Violences policières dans le cadre des manifestations

«  Les forces de sécurité gabonaises doivent s’abstenir de recourir à une force excessive contre les manifestants à la suite de la contestation électorale que connaît le pays, a déclaré Alioune Tine, directeur d’Amnesty International pour l’Afrique occidentale et centrale, alors que des informations faisaient état mercredi soir de plusieurs blessés par balles.

« Les autorités doivent faire tout ce qui est en leur pouvoir pour faciliter la contestation pacifique et garantir la stabilité et la sécurité nécessaires après l’élection. »

« Cette réponse brutale bafoue les droits des manifestants à la liberté d’expression et de réunion pacifique, et enflamme une situation déjà tendue  ».

« Elles doivent aussi ouvrir une enquête indépendante et impartiale pour toute utilisation excessive de la force et traduire les éventuels responsables devant la justice. »

Complément d’information :

Le ministre de l’intérieur a annoncé, mercredi 31 août, que le président sortant, Ali Bongo Ondimba, avait remporté l’élection présidentielle du 27 août dernier obtenant 49,80 % des voix contre 48,23 % pour son adversaire, Jean Ping. Le camp de ce dernier conteste les résultats dans l’une des neuf provinces du pays, le Haut-Ogooué.

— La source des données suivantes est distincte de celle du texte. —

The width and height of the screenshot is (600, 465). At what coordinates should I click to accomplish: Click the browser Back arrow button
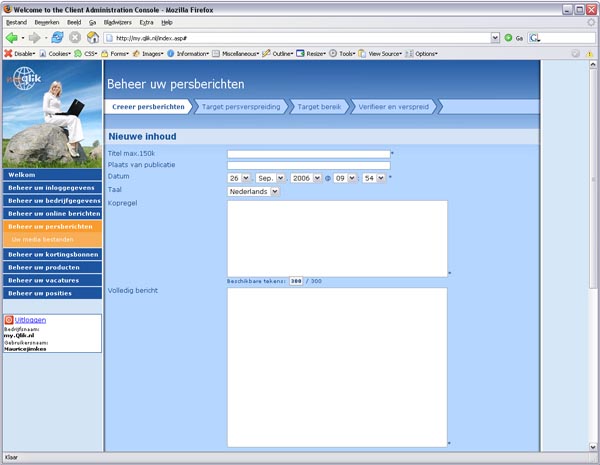tap(13, 37)
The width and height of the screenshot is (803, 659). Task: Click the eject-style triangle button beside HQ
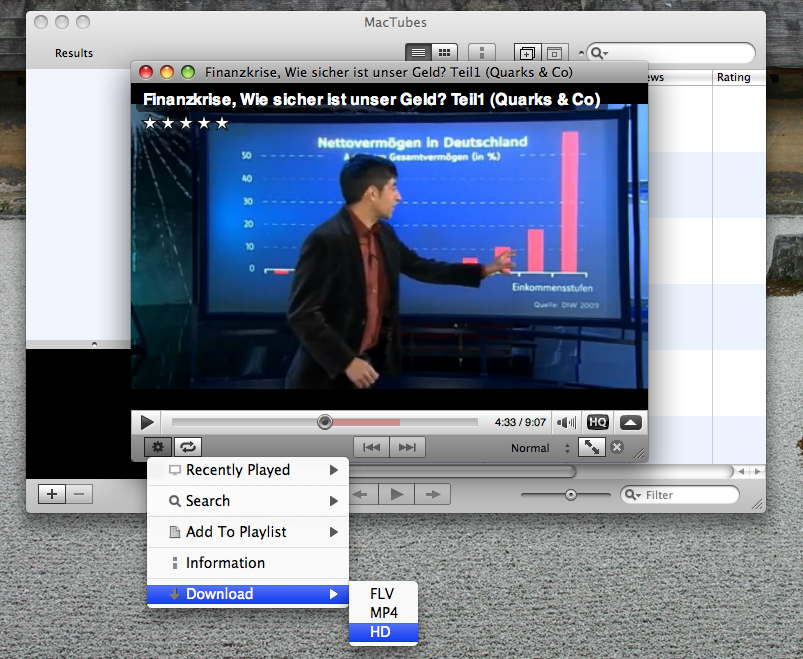pyautogui.click(x=630, y=423)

Aussitôt après l’annonce des résultats, des manifestations ont éclaté à Libreville, la capitale. Tard dans la soirée, le quartier général de Jean Ping a été pris d’assaut par les forces de sécurité. Les partisans de Jean Ping parlent de deux morts et de plusieurs blessés. Le porte-parole du gouvernement a confirmé cet assaut en indiquant qu’il visait les responsables présumés de l’incendie de l’Assemblée nationale survenu dans l’après-midi.